In eighteenth-century Britain and the Americas, white abolitionists/’ameliorationists’ acknowledged the damage caused by racial oppression. Yet they often represented it in an othering and essentialising way. In 1789, the Pennsylvania Society for Promoting the Abolition of Slavery argued that freedpeople required intensive guidance and surveillance: they were ‘chiefly governed by the passion of fear’, and could not be expected to reason or act morally. Today, the Conservative Party asserts that ‘the victimhood narrative’ (which often seems to mean anything that acknowledges endemic racism) still works in this way, othering ethnic minorities and removing their individual agency. In her book on Black people in Britain in the age of the slave trade, Kathleen Chater argues something similar: historiography inspired by the Black Power movement reduces Black people ‘to passive symbols of oppression’ and so ‘diminishes their humanity’.

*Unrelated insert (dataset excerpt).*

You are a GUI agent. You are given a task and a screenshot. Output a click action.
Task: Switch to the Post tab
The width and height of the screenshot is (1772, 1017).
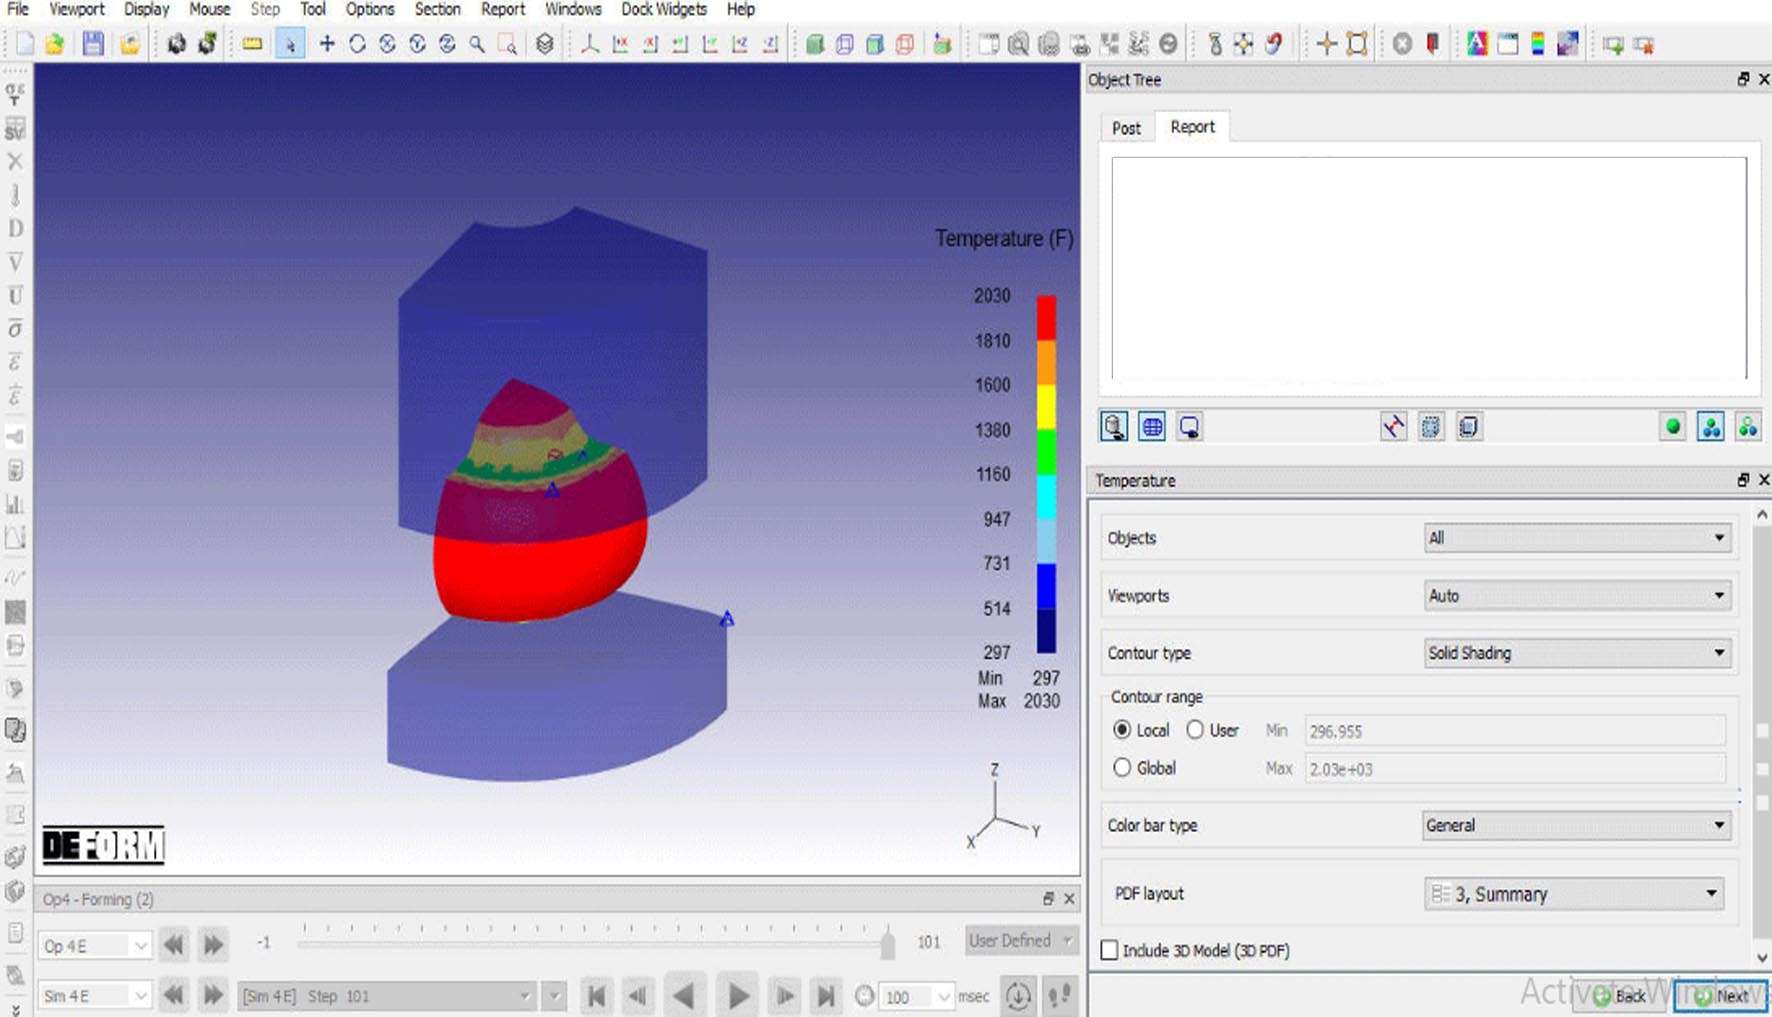1126,128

These claims about victimhood assume that, in talking about the impact of racism, you are saying that there is something wrong with you. But what if you are, instead, describing something which has happened – and is still happening – to you? What would it mean to acknowledge both those past experiences and how they are actively revived in the present? In looking back at the testimony by and about John Webb, I’m again struck by the slip from acknowledging race-related trauma to representing it as an innate characteristic. At one point, Ann Inglefield described John as her husband’s ‘Sailor, his Servant, and, in the Operation of his servile Mind, his Slave’ [emphasis added]. But I also wonder how different we are today. On the one hand, discussions of trauma overlook structural harm, including the impact of racism. On the other, attempts to confront racism and its impact are read as an infantilising ‘victimhood’. As a country, we still struggle to accept that we have acted, and continue to act, in harmful ways.
*Note: The manuscript records of this case are in Lambeth Palace Library: the reference is VH 80/44/11. The lawyers’ arguments were printed as The Arguments of Counsel in the Ecclesiastical Court, in the Cause of Inglefield (London, 1787). Both Captain Inglefield and his wife also published their own rival accounts: see Ann Inglefield, Mrs. Inglefield’s Justification (London, 1787) and Captain John Nicholson Inglefield, Captain Inglefield’s Vindication of His Conduct (London, 1787).